When does it apply and what should employers do now?

Member States must transpose the Directive into national law by 7 June 2026 (Article 34). The exact text, thresholds, and enforcement will be set by each country's implementing legislation, which may exceed the EU minimum.

Preparation typically focuses on:

  • Defining objective, gender-neutral criteria for pay and progression.
  • Auditing current pay data to identify gaps by worker category.
  • Updating recruitment to publish pay ranges and stop pay-history questions.
  • Building processes to respond to worker pay-information requests.
  • Preparing reporting capability ahead of the first deadlines in 2027.

This page summarises the Directive at EU level and is not a substitute for the applicable national implementing law or legal advice.

Frequently asked questions

What is the transposition deadline for the EU Pay Transparency Directive?
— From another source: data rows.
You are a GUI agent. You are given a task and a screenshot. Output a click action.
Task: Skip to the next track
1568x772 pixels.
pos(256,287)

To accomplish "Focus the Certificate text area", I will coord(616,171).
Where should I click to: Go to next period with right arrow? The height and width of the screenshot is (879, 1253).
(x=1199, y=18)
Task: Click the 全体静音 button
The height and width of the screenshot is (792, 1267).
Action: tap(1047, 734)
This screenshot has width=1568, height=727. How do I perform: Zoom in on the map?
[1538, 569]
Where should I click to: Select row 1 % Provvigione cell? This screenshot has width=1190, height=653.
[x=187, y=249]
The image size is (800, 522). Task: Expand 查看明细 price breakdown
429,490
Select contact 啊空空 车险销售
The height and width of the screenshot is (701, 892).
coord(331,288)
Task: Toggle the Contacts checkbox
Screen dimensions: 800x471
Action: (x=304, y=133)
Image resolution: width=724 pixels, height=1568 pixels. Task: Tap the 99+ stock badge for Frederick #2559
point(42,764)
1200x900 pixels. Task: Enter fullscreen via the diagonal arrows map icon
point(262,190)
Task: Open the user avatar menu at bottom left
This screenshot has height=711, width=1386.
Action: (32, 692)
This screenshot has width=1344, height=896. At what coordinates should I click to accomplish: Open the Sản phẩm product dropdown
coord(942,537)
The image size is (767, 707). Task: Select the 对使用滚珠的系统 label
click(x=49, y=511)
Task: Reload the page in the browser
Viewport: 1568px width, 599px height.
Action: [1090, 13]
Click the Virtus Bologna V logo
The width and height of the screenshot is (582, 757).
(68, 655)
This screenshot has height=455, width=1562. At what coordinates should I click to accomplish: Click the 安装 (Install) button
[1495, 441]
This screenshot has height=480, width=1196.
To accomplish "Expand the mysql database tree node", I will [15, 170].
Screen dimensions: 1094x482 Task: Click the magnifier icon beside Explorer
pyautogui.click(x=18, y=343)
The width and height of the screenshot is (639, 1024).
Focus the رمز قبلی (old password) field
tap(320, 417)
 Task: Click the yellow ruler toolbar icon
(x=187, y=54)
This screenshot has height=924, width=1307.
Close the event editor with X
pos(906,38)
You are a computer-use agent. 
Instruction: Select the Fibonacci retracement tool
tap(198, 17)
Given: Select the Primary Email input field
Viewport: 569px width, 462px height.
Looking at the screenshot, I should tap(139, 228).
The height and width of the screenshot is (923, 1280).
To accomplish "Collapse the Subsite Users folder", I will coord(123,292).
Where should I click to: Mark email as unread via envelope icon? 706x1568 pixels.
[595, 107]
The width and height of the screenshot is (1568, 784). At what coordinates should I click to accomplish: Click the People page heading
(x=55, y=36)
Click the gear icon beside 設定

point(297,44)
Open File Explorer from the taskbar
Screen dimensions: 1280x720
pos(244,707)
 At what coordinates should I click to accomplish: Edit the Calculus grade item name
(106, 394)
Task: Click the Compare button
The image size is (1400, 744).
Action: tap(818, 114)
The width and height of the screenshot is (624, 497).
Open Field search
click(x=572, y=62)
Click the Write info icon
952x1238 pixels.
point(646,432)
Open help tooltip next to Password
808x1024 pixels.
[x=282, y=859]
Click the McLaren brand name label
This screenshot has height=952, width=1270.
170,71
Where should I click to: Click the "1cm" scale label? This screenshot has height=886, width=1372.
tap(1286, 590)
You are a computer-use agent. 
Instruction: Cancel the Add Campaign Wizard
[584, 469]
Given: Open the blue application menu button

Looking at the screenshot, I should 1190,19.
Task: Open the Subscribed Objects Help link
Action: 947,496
Member States must bring the necessary laws into force by 7 June 2026 (Article 34). National rules apply from that point, subject to each country's implementing legislation.

Do the pay transparency rules apply to small companies?

The hiring-stage rules (salary range disclosure, ban on asking pay history) and the worker right-to-information apply regardless of employer size. However, gender pay gap reporting obligations only apply to employers with 100 or more workers, phased by size.

Can an employer ask a job applicant about their current or previous salary?

No. Under Article 5, employers may not ask applicants about their pay history in current or previous employment. Applicants are also entitled to know the initial pay or pay range for the role before the process advances.

What happens if a gender pay gap of more than 5% is found?

If an unjustified gap of at least 5% exists in any worker category and is not remedied within six months of reporting, the employer must conduct a joint pay assessment with workers' representatives and take remedial measures (Article 10).

How does the burden of proof work in equal pay claims?

Article 18 shifts the burden to the employer: once a worker shows facts suggesting discrimination, the employer must prove none occurred. The burden also shifts if the employer breached its transparency obligations, unless the breach was manifestly unintentional and minor.

When do the first gender pay gap reports have to be submitted?

Employers with 250+ workers and those with 150–249 workers must submit their first report by 7 June 2027. Employers with 100–149 workers have until 7 June 2031, then report every three years.